Problem description
Check each line of the listing for the string "right", count the lines that have it, and answer with that number only.

Supplied data
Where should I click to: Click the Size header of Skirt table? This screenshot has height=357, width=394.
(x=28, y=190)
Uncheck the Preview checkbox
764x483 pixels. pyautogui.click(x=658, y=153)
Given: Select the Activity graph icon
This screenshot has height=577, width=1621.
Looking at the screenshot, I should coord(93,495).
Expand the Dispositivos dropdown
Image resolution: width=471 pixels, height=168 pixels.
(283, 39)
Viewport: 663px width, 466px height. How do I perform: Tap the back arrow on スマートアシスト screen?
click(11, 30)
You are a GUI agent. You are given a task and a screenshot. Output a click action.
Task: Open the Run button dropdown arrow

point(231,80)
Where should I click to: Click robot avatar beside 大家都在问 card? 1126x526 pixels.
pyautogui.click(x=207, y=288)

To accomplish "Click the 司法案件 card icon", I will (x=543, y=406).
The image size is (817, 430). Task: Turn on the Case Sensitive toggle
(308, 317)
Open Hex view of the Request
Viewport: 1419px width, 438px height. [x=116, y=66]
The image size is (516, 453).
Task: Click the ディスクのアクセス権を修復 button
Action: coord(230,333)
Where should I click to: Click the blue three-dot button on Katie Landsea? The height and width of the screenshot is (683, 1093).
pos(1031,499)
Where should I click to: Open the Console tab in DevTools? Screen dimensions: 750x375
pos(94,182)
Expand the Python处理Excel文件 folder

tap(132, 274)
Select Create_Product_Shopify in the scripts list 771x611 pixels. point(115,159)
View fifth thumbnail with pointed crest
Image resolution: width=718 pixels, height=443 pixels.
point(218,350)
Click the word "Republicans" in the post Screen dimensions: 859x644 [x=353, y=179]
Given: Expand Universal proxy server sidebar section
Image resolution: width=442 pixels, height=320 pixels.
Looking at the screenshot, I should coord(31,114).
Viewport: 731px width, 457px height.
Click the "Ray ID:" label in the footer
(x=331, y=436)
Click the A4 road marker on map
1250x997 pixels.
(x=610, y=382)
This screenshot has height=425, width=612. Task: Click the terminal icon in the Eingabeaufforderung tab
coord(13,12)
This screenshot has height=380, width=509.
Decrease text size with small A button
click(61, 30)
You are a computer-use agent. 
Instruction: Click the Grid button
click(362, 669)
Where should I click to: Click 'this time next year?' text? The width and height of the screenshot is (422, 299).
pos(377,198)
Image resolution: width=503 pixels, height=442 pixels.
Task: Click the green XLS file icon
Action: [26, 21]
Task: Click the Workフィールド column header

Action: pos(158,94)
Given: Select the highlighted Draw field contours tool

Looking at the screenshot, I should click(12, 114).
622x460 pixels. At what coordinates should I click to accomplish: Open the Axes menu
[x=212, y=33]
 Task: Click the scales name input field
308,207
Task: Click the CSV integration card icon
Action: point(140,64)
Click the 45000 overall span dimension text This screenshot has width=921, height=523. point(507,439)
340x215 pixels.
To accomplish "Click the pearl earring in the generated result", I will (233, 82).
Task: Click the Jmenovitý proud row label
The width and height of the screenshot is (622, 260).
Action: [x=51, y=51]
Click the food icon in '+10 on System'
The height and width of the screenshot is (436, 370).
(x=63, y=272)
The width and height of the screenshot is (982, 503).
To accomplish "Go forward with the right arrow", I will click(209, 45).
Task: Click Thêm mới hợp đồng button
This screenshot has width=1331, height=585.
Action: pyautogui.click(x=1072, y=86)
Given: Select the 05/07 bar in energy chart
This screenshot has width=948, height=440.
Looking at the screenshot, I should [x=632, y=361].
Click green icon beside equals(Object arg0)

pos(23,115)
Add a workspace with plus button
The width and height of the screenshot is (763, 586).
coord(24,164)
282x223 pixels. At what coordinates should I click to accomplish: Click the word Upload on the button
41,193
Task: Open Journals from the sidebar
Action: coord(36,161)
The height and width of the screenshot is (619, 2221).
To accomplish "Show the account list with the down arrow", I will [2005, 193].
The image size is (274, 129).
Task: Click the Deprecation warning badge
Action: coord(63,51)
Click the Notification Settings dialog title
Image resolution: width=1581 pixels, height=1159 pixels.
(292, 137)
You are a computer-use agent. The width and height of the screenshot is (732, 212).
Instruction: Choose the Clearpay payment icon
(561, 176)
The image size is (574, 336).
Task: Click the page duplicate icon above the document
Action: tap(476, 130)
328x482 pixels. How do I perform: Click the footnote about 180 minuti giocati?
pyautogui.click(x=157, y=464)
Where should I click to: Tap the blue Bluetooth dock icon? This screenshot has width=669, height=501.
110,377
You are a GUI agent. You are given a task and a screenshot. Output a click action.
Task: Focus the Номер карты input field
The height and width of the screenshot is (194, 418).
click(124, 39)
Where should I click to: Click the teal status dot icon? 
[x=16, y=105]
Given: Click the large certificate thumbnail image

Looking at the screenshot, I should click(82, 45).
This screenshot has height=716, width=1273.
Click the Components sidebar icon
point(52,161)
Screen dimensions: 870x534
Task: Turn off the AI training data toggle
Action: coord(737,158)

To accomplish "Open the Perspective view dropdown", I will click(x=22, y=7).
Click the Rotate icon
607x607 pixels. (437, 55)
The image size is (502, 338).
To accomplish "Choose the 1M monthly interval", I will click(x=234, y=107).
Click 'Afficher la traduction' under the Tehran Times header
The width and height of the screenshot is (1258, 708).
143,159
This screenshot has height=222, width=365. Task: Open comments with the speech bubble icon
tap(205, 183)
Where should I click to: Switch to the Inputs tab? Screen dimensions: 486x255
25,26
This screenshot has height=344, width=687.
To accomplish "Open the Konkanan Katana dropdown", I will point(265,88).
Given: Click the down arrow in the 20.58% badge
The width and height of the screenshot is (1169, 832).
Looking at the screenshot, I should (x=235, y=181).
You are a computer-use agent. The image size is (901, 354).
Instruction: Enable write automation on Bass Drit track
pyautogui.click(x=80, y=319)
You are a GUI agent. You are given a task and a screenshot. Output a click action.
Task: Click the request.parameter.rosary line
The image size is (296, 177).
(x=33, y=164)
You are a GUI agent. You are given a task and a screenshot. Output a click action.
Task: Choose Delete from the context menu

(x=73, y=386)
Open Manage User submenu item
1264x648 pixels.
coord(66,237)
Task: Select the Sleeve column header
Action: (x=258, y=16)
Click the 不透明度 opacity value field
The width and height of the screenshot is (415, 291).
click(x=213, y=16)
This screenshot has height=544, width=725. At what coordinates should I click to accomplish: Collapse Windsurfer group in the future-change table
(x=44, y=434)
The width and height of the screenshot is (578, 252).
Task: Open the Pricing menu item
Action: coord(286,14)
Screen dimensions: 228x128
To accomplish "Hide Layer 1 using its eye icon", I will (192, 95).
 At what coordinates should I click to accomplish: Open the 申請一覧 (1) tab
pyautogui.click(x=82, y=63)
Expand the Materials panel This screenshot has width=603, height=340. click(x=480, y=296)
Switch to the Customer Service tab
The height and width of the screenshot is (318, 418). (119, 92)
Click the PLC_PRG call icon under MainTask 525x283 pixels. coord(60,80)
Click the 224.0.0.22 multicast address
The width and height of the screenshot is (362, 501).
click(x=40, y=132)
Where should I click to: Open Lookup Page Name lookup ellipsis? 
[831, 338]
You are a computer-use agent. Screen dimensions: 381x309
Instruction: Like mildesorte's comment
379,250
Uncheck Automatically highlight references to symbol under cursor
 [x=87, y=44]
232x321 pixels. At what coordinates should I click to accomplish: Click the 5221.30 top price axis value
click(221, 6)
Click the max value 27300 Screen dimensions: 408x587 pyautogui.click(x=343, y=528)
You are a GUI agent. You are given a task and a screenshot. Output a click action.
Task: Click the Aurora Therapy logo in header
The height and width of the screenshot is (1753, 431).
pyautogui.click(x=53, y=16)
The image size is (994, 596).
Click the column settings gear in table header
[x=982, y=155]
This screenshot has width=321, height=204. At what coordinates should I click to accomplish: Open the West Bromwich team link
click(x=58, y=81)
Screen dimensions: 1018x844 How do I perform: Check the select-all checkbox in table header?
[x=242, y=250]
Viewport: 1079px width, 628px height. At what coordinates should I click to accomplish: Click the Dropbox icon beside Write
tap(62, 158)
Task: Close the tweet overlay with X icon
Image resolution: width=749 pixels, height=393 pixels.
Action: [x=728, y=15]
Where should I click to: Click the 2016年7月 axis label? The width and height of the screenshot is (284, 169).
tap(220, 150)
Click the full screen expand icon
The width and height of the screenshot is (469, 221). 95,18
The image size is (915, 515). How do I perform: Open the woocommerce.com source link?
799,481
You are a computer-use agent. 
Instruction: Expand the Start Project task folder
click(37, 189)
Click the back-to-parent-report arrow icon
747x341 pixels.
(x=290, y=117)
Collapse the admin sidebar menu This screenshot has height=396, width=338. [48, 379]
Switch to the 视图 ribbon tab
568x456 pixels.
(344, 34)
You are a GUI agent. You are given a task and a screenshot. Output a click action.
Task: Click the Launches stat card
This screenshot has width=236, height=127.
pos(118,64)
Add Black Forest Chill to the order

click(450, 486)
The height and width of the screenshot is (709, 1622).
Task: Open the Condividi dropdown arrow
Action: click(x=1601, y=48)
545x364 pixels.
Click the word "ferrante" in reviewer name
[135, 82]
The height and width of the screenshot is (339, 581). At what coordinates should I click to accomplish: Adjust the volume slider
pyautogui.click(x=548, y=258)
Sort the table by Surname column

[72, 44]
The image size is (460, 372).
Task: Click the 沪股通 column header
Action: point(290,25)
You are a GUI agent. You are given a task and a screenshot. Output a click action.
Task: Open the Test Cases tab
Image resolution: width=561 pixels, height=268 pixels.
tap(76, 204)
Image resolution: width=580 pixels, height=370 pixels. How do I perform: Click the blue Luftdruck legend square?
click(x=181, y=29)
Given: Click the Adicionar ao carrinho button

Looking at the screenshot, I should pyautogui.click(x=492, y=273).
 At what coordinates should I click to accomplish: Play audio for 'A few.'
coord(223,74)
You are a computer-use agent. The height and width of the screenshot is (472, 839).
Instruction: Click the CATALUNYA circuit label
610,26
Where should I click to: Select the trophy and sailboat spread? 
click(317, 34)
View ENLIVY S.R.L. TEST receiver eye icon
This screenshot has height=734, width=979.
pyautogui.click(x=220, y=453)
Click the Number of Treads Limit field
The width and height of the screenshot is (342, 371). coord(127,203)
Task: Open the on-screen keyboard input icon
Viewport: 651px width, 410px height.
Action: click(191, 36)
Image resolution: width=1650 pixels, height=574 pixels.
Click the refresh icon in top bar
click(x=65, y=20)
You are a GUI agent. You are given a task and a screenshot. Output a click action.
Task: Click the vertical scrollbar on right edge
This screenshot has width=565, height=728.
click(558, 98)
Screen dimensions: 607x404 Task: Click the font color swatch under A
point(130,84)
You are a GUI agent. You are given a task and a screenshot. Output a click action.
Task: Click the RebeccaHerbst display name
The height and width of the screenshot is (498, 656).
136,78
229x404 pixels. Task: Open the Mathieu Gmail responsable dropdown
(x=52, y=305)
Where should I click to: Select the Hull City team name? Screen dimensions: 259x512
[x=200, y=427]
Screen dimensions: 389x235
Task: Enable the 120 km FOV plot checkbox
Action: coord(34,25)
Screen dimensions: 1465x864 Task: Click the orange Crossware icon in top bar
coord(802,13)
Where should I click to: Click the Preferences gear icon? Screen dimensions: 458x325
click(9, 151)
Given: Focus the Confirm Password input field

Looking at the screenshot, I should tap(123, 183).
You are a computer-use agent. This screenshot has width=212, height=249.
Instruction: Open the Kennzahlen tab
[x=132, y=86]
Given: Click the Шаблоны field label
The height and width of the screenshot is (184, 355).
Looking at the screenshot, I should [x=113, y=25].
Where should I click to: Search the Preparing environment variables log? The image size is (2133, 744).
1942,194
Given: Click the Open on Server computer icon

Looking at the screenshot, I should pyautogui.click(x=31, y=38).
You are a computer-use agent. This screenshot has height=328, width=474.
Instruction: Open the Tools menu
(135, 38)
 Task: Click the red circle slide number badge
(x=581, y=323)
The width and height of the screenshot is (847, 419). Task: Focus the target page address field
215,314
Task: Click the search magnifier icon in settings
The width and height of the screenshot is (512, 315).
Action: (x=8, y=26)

Result of the task
2